• Information given:
+--
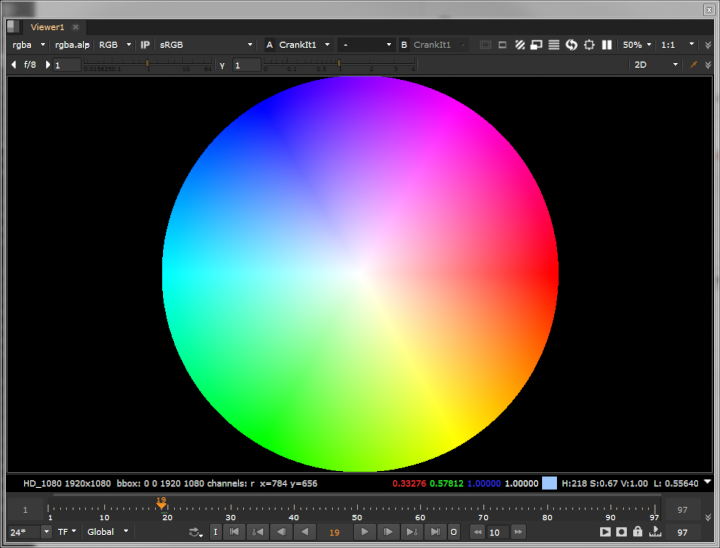Click the force refresh viewer icon

coord(571,45)
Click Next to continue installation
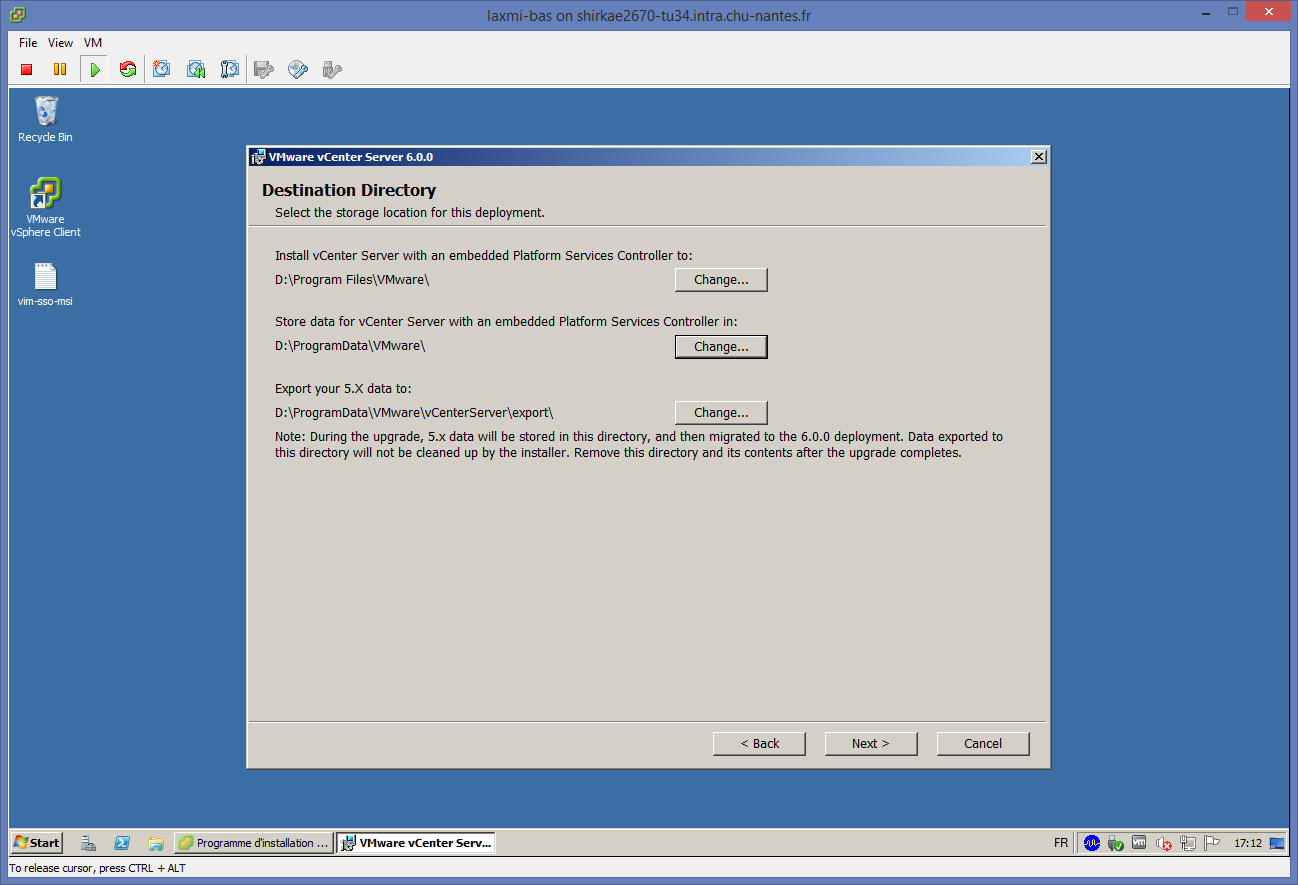Screen dimensions: 1298x885 tap(870, 744)
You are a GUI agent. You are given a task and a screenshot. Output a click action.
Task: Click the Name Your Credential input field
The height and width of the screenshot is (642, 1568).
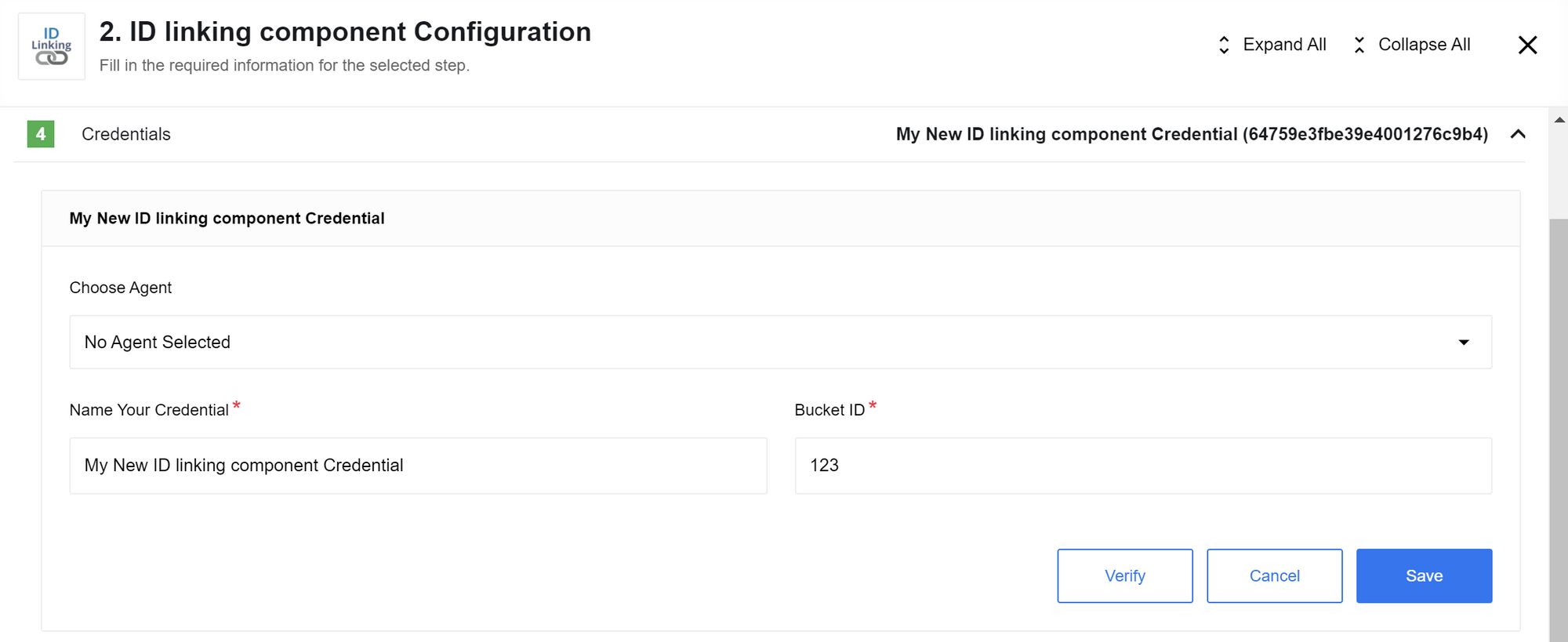pyautogui.click(x=418, y=466)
+--
• Given request:
Print each of the items above word for word, leaving out the pictures.

• Solution to this problem:
Click the force refresh viewer icon

coord(571,45)
Click Next to continue installation
Screen dimensions: 1298x885 tap(870, 744)
You are a GUI agent. You are given a task and a screenshot. Output a click action.
Task: Click the Name Your Credential input field
The height and width of the screenshot is (642, 1568).
pyautogui.click(x=418, y=466)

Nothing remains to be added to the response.